Its task was not easy. Some of the major carriers advocated a usage-based approach while others were comfortable preserving the status quo. Adding confusion, virtually all carriers sought to keep business services on a flat rate model, and the CRTC concurred.

So the real interest is on the residential pricing model. The Commission decided to approve two different wholesale structures. Bell Aliant (Atlantic Region), SaskTel, Shaw and TELUS will be able to preserve their flat rate structures for whatever traffic happens to be generated; the remaining companies are expected to go with plan B: a model that has a network capacity element – the retail ISP pre-arranges network throughput capacity in lumps of 100Mbps.

Carriers build networks with such capacity considerations. The capacity model is a form of usage based pricing, but it leaves management of the capacity in the hands of the retail ISP. The question of user impact is dependent on the rates set for the capacity. Those rates, in turn depend on a variety of assumptions which explains to an extent the variability in wholesale rates between the carrier ISPs.

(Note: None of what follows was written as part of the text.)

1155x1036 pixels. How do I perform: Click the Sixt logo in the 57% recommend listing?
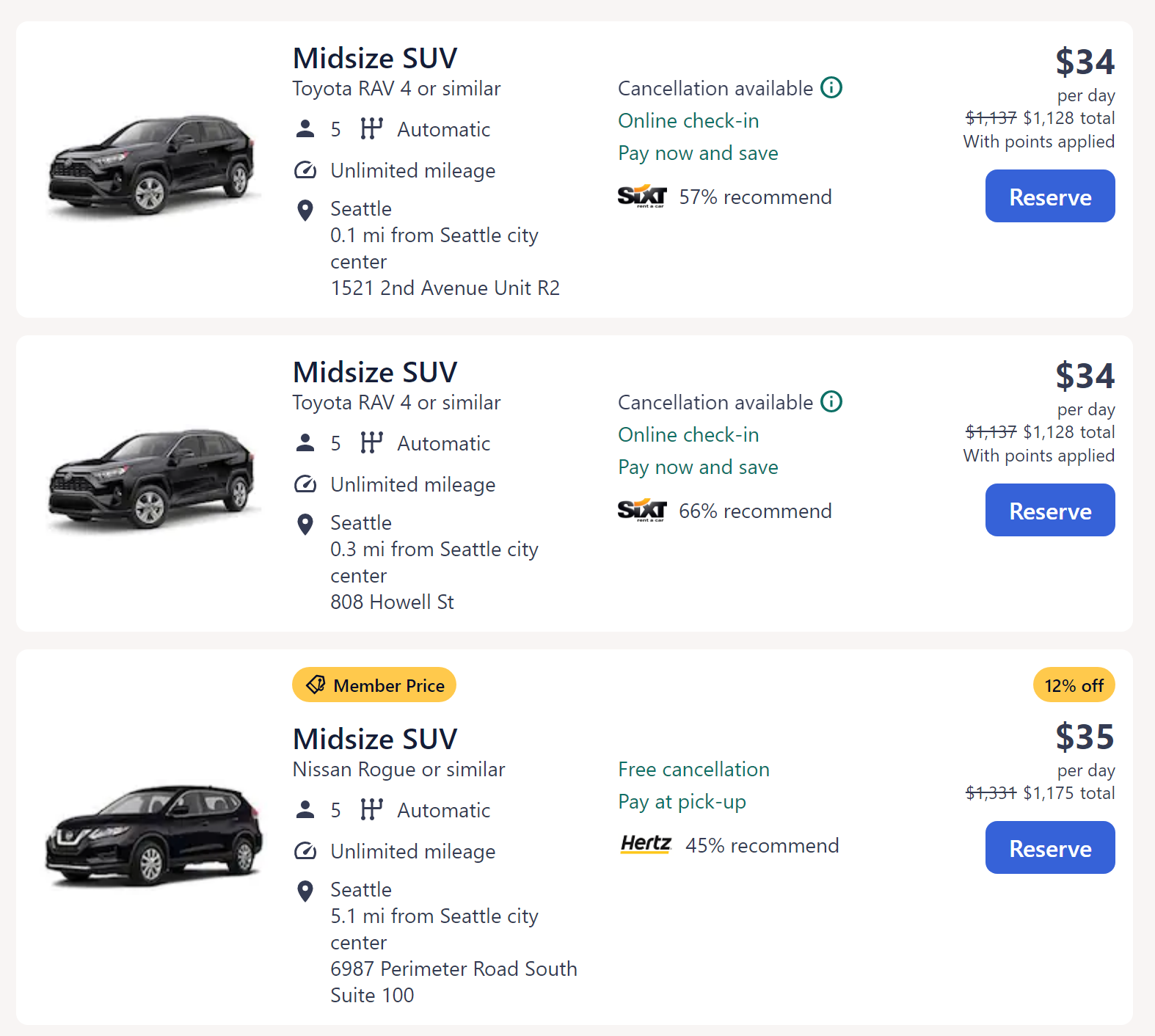click(x=642, y=197)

Last week, I noted an observation in Sandvine‘s most recent Internet Phenomena report:

Within North American fixed networks, Real-Time Entertainment applications are the primary drivers of network capacity requirements, accounting for 60% of peak downstream traffic, up from 50% in 2010. Furthermore, subscriber usage is becoming increasingly concentrated in a smaller band of the evening, driving up network costs despite relatively constant per-subscriber monthly data consumption.

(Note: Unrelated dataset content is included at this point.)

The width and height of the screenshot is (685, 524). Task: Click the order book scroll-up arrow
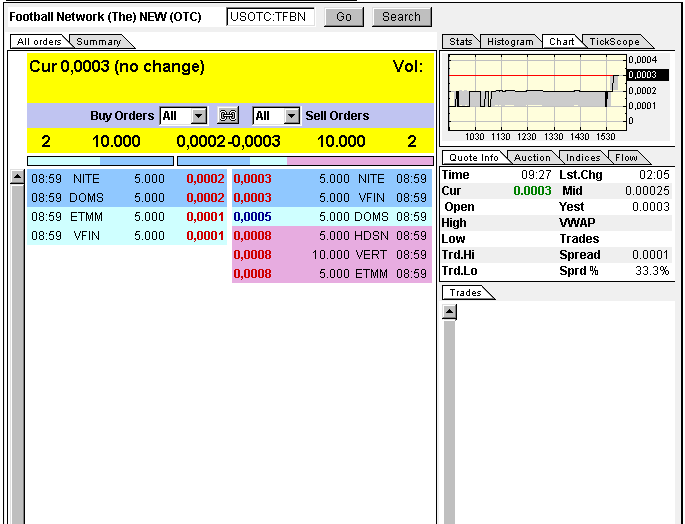point(17,178)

To what extent will the increased concentration of traffic into a consistent busy period drive up the costs of independent ISPs? Will these ISPs seek to develop innovative pricing models that discourage coincident peak usage within their client base?

That in turn raises the question of whether the CRTC’s internet traffic management rules are flexible enough to permit users to choose a price plan that helps smooth out the ISP’s traffic profile.

Based on the experience of wholesale access for long distance services, the pricing models set out today could be with us for some time. Did the CRTC make the right adjustments to encourage independent ISPs to stay in the market? Are the right incentives in place for all ISPs to continue to invest in facilities to promote a healthy competitive market for the benefit of all consumers?